Motivated by fundamental applications in databases and relational machine learning, we formulate and study the problem of answering functional aggregate queries (FAQ) in which some of the input factors are defined by a collection of additive inequalities between variables. We refer to these queries as FAQ-AI for short. To answer FAQ-AI in the Boolean semiring, we define relaxed tree decompositions and relaxed submodular and fractional hypertree width parameters. We show that an extension of the InsideOut algorithm using Chazelle's geometric data structure for solving the semigroup range search problem can answer Boolean FAQ-AI in time given by these new width parameters. This new algorithm achieves lower complexity than known solutions for FAQ-AI. It also recovers some known results in database query answering.
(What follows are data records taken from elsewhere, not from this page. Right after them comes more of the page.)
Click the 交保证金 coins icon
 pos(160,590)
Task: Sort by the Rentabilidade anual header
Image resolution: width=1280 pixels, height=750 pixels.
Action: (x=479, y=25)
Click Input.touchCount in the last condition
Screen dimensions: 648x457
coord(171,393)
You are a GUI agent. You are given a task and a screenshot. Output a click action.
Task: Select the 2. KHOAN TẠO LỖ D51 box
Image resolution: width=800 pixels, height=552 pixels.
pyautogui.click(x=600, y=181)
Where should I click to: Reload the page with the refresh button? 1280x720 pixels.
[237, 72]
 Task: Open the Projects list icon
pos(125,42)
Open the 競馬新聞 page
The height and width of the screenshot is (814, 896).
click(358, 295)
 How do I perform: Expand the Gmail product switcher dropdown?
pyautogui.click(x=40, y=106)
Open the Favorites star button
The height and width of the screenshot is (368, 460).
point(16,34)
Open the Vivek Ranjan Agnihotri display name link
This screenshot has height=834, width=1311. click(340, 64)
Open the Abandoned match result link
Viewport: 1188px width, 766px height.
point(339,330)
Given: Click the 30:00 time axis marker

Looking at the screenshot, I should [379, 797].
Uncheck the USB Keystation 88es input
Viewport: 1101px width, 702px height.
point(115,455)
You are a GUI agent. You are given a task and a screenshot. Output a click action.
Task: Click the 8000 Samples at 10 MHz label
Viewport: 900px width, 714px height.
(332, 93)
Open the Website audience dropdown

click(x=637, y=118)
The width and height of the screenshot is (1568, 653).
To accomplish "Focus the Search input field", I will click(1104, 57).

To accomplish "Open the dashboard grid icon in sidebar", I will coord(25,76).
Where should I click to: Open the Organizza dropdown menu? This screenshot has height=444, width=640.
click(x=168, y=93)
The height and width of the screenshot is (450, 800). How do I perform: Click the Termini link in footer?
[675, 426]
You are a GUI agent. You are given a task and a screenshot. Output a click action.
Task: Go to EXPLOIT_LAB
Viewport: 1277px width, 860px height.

Our second contribution is a relaxation of the set of polymatroids that gives rise to the counting version of the submodular width, denoted by #subw. This new width is sandwiched between the submodular and the fractional hypertree widths. Any FAQ and FAQ-AI over one semiring can be answered in time proportional to #subw and respectively to the relaxed version of #subw. We present three applications of our FAQ-AI framework to relational machine learning: k-means clustering, training linear support vector machines, and training models using non-polynomial loss. These optimization problems can be solved over a database asymptotically faster than computing the join of the database relations.